Lets see what happens if we drop one feature at a time, test its effect on the the score, and then return it, at the end, we'll remove the feature that causes the greatest score difference. 

In [121]:
X = data_combined_features.drop(['Ids', 'CatalogY', 'ManuleY', 'CombinedY',
                                 'Catalog_Period', 'Depth', 'Catalog_Epoch', 'SNR'],
                                axis=1)

def feature_testing(alg, X, y):
    score_perm = modelfit(alg, X, y)  # test the model without the feature dropped
    differences = []
    X = X
    X_copy = X.copy()
    for column in X.columns:
        df_temp = X.drop(column, axis=1)  # temporarily drop features
        score_temp = modelfit(alg, df_temp, y)  # test the model with the feature dropped
        differences.append(score_temp - score_perm) 
    print 'The largest difference was: {0}, it was caused by feature {1}'.format(max(differences),
                                                                                 X.columns[differences.index(max(differences))])   
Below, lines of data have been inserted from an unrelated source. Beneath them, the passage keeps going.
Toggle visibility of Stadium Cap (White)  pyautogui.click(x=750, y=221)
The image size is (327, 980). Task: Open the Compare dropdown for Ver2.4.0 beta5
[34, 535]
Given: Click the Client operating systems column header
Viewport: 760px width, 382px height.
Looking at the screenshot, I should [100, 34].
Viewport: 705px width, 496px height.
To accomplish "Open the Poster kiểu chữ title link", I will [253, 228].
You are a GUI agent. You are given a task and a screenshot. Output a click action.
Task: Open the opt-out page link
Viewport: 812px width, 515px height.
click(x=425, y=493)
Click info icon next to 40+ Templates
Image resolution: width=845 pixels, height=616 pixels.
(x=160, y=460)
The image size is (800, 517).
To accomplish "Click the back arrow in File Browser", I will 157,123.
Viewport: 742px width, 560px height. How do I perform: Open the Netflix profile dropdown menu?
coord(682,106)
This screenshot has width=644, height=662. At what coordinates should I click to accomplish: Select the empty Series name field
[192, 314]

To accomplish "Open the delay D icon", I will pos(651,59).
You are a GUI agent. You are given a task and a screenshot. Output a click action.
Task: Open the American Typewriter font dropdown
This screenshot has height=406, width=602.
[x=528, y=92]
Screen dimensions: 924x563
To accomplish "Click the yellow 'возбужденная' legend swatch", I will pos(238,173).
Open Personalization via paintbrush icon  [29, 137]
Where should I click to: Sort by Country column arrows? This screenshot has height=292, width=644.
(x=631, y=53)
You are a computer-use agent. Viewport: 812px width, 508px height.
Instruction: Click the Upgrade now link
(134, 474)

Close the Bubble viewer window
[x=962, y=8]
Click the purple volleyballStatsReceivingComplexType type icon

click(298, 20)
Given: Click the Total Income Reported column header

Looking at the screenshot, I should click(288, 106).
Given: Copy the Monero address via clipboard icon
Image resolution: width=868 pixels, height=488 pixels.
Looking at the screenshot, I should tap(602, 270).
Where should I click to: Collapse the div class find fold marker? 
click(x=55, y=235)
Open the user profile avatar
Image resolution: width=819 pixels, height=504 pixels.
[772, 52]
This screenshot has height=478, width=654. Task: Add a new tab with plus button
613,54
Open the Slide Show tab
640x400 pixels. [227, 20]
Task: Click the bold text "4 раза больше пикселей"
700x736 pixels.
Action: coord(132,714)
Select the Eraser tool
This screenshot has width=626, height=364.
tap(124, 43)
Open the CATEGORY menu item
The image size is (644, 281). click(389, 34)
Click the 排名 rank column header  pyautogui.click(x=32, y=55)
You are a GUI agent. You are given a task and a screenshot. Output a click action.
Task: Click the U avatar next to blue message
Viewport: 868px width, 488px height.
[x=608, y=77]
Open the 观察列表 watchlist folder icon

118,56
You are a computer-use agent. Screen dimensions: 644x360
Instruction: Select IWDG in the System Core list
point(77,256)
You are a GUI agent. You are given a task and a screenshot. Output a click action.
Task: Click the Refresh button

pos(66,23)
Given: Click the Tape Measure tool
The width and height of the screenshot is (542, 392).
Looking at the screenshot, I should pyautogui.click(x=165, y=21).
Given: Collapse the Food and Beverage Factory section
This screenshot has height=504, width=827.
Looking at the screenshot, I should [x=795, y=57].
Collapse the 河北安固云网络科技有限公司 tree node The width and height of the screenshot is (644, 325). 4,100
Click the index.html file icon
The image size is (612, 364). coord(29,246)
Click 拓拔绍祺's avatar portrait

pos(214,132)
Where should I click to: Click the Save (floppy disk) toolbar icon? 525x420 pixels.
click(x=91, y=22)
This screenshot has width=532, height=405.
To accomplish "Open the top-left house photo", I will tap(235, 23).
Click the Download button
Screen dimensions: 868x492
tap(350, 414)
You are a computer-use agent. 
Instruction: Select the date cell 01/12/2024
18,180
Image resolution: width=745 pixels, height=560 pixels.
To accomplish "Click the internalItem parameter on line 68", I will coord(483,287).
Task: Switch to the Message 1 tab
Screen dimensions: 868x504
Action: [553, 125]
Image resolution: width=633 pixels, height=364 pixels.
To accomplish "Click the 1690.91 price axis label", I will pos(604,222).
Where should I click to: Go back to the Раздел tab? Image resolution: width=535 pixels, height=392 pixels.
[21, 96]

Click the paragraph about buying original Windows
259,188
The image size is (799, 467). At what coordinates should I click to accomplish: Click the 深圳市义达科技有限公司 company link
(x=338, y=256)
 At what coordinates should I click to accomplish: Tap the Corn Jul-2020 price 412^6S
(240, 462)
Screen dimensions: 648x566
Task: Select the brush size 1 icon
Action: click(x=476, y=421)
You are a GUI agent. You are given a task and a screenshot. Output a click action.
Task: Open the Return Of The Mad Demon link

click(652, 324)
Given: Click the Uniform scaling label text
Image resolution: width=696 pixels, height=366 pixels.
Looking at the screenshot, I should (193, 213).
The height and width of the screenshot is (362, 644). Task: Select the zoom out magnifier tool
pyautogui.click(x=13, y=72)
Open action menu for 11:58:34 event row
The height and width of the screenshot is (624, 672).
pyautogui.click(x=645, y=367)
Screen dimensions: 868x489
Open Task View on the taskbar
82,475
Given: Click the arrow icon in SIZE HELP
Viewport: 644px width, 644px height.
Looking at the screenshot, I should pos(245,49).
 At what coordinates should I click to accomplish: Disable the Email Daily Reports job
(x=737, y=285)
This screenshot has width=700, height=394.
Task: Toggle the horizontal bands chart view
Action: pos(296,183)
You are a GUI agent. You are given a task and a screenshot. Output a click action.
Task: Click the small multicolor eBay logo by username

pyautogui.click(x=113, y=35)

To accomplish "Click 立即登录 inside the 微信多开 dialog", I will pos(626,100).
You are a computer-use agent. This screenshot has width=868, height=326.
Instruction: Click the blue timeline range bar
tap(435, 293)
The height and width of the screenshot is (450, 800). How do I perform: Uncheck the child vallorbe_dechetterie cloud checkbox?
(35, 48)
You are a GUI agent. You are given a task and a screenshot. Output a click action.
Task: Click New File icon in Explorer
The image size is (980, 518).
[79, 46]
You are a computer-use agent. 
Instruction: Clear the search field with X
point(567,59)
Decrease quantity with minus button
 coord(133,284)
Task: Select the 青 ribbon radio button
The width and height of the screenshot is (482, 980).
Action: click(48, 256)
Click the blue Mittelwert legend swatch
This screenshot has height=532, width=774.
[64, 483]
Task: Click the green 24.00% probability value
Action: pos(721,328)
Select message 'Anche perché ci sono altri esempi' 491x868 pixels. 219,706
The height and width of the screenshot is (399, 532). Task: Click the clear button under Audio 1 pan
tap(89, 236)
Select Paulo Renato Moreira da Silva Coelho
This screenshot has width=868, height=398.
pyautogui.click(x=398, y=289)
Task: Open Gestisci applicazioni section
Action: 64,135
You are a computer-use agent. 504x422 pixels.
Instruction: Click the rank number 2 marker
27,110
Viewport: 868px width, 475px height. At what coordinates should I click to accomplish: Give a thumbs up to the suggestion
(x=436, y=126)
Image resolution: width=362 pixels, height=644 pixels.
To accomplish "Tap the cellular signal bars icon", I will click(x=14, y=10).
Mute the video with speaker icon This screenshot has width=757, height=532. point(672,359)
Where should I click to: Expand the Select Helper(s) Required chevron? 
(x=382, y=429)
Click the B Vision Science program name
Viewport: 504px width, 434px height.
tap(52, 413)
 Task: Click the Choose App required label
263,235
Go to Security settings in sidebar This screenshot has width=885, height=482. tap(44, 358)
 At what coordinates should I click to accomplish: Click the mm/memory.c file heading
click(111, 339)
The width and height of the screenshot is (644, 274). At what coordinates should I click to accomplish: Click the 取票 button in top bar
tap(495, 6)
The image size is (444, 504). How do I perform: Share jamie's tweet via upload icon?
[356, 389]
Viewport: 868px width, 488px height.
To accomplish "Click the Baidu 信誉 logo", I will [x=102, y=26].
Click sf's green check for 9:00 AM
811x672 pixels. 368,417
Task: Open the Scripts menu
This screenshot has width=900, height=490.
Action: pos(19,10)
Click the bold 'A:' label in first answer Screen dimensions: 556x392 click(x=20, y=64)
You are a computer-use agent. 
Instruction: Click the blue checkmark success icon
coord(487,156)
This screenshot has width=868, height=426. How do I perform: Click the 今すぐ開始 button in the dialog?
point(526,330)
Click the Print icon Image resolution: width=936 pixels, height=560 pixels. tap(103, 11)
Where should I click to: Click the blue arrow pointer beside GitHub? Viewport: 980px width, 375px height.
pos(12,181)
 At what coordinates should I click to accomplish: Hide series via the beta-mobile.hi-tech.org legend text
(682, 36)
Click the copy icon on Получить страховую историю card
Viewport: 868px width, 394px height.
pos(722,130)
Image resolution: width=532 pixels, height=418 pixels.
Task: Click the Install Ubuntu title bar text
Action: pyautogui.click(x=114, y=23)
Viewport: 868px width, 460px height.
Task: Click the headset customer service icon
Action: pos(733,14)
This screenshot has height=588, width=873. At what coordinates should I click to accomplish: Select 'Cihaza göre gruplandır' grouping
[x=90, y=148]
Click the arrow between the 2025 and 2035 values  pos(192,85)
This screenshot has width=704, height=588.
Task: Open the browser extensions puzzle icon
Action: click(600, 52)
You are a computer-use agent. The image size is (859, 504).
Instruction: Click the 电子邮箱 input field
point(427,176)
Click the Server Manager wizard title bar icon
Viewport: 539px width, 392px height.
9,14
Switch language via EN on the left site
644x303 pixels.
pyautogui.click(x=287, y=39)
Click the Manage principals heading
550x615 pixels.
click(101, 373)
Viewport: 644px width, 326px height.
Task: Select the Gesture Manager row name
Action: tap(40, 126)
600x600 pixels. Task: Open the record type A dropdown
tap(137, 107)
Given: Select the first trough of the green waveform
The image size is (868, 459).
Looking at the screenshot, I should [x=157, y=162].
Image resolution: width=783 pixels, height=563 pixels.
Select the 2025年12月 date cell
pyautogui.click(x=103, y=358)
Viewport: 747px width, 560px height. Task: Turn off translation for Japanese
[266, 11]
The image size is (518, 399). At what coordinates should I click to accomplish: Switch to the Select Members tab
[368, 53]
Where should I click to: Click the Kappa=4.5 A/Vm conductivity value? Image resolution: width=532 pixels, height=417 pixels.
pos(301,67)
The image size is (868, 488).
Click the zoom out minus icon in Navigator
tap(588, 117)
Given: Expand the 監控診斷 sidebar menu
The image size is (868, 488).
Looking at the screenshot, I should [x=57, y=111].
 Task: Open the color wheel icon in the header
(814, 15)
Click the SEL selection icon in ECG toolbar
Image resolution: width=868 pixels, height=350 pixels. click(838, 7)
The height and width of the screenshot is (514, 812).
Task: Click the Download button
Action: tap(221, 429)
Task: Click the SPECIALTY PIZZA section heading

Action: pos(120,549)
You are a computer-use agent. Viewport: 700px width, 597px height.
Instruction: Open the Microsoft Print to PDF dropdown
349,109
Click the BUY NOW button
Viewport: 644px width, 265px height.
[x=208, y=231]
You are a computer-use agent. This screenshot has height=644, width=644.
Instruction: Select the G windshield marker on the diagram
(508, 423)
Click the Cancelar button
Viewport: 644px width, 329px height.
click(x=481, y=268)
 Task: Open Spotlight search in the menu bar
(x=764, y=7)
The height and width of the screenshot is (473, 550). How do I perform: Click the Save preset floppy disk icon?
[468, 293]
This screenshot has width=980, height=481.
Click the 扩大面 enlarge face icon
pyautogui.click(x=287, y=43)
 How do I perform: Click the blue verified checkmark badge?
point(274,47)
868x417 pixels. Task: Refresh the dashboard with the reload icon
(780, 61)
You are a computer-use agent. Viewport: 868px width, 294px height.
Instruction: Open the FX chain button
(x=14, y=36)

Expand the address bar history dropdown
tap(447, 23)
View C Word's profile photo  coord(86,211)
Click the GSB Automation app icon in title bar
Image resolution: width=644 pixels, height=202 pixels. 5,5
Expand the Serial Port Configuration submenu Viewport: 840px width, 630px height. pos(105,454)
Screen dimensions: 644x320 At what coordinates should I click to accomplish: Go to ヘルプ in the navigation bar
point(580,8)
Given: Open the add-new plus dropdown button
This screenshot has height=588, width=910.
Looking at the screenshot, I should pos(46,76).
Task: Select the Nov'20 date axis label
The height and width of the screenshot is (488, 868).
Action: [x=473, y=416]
feature_testing(xgb1, X, y)

testing features linearly from left to right
The largest difference was: 0.0225633074325, it was caused by feature BLS_Depth_1_0


Which is actually the difference we found by setting the threshold to .005 earlier. 

Across the tests the best score we got was 0.721974298407 by deleting 'BLS_Depth_1_0'. 

We also observed that the max score we get is dependant both on the order we deleted the features and the method used to delete them. 

A next step could be to start deleting features in multiples; 2, 3, etc. at a time and observing the effect. Also, instead of deleting the features linearly from one side to the next we could delete them randomly.